#### [EXTRACT]
The village of Lacken has two family pubs - Bessie’s and Maughan’s, the latter also own the only shop - and is a 10 minute drive from the family home.

Doris went to Creevagh National School, which had about 35 kids, and there was just one other boy in his class. Inevitably, Doris' first team sport was at Naomh Pádraig Gaelic football club, before being introduced to mini rugby from the age of seven at Ballina RFC.

He's very intelligent, quiet and reserved off the pitch. But when he comes onto the pitch he assumes a completely different persona

"He was hard to get into training. We had to go down and coax him to come in," says the Ballina chairman Alan Rowe.

Much of the credit for this goes to Oisín Loughney, who like his first cousin Ronan, the retired Connacht prop, also hails from Lacken and drove Doris to and from training.

“But he loved it when he got in. He was a very nice, mannerly boy and he learned very quickly. He didn’t stand out in the first few years but by the age of 12 he began to blossom and was a big part of our under-13 League-winning side,” says Rowe.

Daragh Whyte, fullback on Ballina's Ulster Bank League 2B side, and Jordan Flynn, a substitute on the Mayo side which edged out Galway in last Sunday's Connacht football final, were teammates.

Michael Moylett, Gavin Duffy, as well as current Irish hooker Dave Heffernan, also started out at Ballina, who are certainly entitled to lay some claims on Doris.

"I would say we had a very big part in him playing rugby. He had the bug when he went to Blackrock. He went through from seven to 12 with Ballina and then we lost him for all the right reasons."

They did lure him back for an Under-17 Connacht A League final against Sligo in Ballyhaunis. Needless to say, Ballina won. Presumably the boy Doris did okay? "He stole the show, completely," says Rowe.

“While he has gone on to great things, he always remembers where he came from. In lockdown, he was training all the time in Lacken. Anything we’ve asked him to do in the club, on video conference or Zoom, at the drop of a hat he does it.

“To get one international in a lifetime is great, but to get four from a town with a population of 9,000 is incredible. With Caelan on the crest of a wave, our membership is growing. We have 250 kids playing rugby and they want to be him.”

As Doris himself once put it: "I've always said: 'Mayo for football, Leinster for rugby. My uncle Connell played for Leinster Under-19s and my Dad played for Blackrock."

Caelan Doris and his team mates after Blackrock’s 2015 quarter-final defeat. File photograph: Inpho
Caelan Doris and his team mates after Blackrock’s 2015 quarter-final defeat. File photograph: Inpho

Doris’ dad was a fullback on one of the Blackrock Junior Cup teams beaten in the final by Terenure for three years in a row in the late 70s, and also played football for their Under-16 side.

#### [MATERIAL PROVIDED]
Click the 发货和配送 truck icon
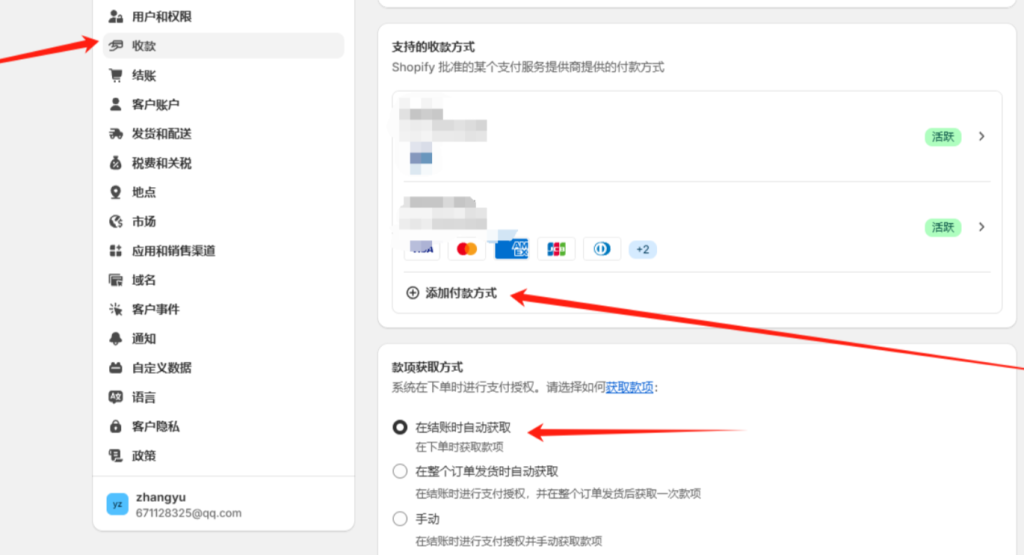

#### [EXERCISE DESCRIPTION]
Please translate this sentence from the piece on Caelan Doris into Spanish: "He went through from seven to 12 with Ballina and then we lost him for all the right reasons." The listing plays no part in the work here.

#### [RESULT FOR THIS EXERCISE]
Estuvo con Ballina desde los siete hasta los 12 años y luego lo perdimos por todos los motivos correctos.